TİLKİYE, kaç tane kahramanlık hikayen var diye sormuşlar. O da, on bir tane demiş. Meraklılar, ne hakkında bunlar diyerek üsteleyince, tilki "vallaha, on biri de tavuk çalmak üzerinedir" demiş.
Merkez bankacılarının kahramanlık hikayelerinin sayısı, on birden az değildir. Ne hakkındadır bunlar diye sorunca, anlıyoruz ki, hepsi faiz arttırmak üzerine.
Geçenlerde Merkez Bankası, enflasyonu dizginlemek için, faiz silahını çekmekte tereddüt etmeyeceğini açıkladı. Vay be! Bunu da cesaret olarak sundu. Cesaret bunun neresinde anlamıyorum. Ben, tam tersini düşünüyorum. Esas faizleri indirebilmek yürek ister. Yoksa ne olacak; sırtında yumurta küfesi mi var? Yükselt faizi; yükü, faizleri ödeyecek Hazine’nin, vergileri toplayacak Maliye’nin üstüne yık, sonra vazifesini yapmış bir kurum olarak yan gel yat. Hüner, kantarın topuzunu kaçırmamaktadır.
Benim aklıma takılan soru şu: Büyük üstatlar diyor ki; merkez bankaları faizleri yükselterek, enflasyonu düşürür. Dolayısıyla Türkiye’de de, enflasyonu düşürmek için aynı şey yapılmalıdır. Ancak, 2001 krizinden sonra bunun tersi oldu. Yüksek düzeye gelmiş olan nominal ve reel faizler, o tarihten sonra düştü. Düşüş, bu yılın mayıs ayına kadar sürdü. Eş zamanlı olarak, enflasyon da düştü. Şimdi bu yaşanmış deneye bakıp, "faizleri düşürmek, enflasyonu da düşürür" denemez mi? Tabii denemez. Öyleyse, faizleri yükselterek enflasyonun düşürmek de, her hal ve şartta doğru kural olamaz. Cevabı zor olan, hangi konjonktürde ne yapmalı sorusudur.
* * *
İçinde insan olan iktisatta, "sebep-sonuç" ilişkileri, Aristo mantığı ile açıklanamaz. Her zaman, bir sonucu yaratan birden fazla sebep vardır. Üstelik sebeple, sonuç arasındaki ilişki de hep aynı değildir. Bu ilişki, bir süre doğru, bir süre sonra ters oranlı olabilir. Hepimiz, yemekle, sağlıklı yaşam arasındaki ilişkinin ne kadar karmaşık olduğunu, yaşayarak ve yiyerek öğreniyoruz. Can, hem boğazdan geliyor, hem de boğazdan gidiyor. Önemli olan neyin, ne kadar ve ne zaman yeneceğidir. Yoksa, durmadan tıkıştırmak veya ağzına bir şey koymamak sağlıklı yaşam sağlamıyor.

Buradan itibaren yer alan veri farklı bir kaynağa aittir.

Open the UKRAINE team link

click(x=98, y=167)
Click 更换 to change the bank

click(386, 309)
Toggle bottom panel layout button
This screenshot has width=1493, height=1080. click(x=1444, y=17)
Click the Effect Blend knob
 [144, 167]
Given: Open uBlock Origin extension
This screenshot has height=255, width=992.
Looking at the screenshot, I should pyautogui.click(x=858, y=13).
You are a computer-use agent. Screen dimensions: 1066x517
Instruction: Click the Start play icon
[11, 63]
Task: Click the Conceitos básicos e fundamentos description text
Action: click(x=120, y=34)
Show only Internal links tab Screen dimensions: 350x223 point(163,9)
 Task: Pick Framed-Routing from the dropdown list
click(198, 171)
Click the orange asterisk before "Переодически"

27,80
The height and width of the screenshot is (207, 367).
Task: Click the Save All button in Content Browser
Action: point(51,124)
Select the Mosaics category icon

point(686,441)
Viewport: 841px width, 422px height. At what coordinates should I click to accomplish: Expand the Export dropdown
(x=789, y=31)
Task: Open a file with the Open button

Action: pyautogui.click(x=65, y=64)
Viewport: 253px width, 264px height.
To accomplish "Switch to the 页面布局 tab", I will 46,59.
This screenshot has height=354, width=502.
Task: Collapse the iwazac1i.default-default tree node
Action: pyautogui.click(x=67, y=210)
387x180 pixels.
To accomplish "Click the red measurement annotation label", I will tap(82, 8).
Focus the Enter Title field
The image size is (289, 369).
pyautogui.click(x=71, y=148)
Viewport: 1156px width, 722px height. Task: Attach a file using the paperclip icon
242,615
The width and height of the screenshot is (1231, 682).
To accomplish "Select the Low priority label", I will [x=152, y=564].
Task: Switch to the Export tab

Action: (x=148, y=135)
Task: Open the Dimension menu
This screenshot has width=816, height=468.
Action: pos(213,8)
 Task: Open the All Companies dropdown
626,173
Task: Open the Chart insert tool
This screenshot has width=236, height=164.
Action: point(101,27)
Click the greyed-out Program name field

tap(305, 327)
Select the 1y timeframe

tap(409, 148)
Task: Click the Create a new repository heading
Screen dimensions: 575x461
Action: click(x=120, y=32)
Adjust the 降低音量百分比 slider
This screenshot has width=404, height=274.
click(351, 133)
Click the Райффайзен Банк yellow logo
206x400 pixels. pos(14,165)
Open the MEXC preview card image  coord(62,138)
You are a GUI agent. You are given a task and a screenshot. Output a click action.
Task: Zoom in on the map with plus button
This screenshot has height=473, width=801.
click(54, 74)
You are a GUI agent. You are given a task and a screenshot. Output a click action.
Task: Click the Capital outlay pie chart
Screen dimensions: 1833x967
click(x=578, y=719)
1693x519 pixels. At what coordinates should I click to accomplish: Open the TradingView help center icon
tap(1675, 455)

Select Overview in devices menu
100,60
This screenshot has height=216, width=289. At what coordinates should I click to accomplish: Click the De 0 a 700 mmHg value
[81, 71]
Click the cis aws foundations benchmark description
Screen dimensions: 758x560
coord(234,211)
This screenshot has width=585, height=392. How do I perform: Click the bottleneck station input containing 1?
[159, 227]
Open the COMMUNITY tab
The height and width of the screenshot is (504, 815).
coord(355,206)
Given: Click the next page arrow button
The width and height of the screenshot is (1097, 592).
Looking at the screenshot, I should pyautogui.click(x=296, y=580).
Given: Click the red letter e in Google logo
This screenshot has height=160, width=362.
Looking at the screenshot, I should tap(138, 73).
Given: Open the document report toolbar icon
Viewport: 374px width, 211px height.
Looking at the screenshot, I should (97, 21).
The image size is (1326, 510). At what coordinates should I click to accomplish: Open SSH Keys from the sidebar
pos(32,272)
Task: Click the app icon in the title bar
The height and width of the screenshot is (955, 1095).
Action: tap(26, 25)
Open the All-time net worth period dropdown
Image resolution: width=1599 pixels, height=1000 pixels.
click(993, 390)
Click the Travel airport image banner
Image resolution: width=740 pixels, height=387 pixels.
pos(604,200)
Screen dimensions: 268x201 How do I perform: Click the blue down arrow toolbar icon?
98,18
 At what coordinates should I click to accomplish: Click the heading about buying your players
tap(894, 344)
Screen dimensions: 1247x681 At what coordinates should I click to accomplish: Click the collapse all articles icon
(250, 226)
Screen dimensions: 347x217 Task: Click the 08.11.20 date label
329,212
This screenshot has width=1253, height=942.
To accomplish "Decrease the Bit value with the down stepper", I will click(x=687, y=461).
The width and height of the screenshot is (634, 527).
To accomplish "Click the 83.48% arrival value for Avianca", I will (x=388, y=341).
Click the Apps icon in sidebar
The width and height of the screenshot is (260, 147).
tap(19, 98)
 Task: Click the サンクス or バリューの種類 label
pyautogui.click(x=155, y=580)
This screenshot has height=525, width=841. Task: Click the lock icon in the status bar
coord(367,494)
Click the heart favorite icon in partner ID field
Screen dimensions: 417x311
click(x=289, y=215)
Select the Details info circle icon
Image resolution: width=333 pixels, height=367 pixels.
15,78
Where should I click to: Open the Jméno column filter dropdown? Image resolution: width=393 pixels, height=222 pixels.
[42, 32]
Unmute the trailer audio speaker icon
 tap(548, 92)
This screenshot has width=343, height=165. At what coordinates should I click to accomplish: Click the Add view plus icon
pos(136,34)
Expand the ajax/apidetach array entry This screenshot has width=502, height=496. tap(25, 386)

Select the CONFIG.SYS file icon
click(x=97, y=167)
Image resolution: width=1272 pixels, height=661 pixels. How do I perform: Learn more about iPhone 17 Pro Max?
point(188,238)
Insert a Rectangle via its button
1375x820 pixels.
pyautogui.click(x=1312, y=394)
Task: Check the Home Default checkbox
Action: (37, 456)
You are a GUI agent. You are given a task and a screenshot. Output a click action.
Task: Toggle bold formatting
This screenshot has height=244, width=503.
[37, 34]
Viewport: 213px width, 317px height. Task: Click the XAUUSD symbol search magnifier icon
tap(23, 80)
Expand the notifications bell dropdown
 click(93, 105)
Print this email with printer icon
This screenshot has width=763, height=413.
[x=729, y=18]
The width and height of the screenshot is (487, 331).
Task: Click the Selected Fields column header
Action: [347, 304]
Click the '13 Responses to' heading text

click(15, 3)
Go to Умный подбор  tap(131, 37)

Gelelim faiz yükseltmekle, enflasyon düşürmek arasındaki ilişkiye. Merkez bankaları, kural olarak bankacılık sistemine "borç verir". Faizin artması, paranın pahalılaşması demektir. Ödünç paranın maliyeti artınca, şirketler ve halk "bu faizle borçlanıp" yatırım yapmakta ya da taksitli mal mülk almakta hesap yoktur der. Harcamaları yani talebi kısar; bu da enflasyonu dizginler. Bizim MB ise, uzun süredir "borç vermiyor, borç alıyor".
Faizler artınca, öncelikle TL mevduatın ve tahvilin getirisini arttırıyor. Ülkeye sıcak para giriyor. Döviz fiyatları düşüyor. Dövize endekslenmiş enflasyon düşüyor. Burası iyi. Ama ülkeye para girdikçe, iç talep canlanıyor, enflasyon tehlikesi beliriyor. Üstelik sürdürülemez bir cari açık oluşuyor.Kur düzeltmesi beklentileri artıyor. Gün geliyor, kurla inen enflasyon, kurla çıkıyor.
Son Söz: Tırsmış dövize, hiçbir faiz yeterince yüksek değildir.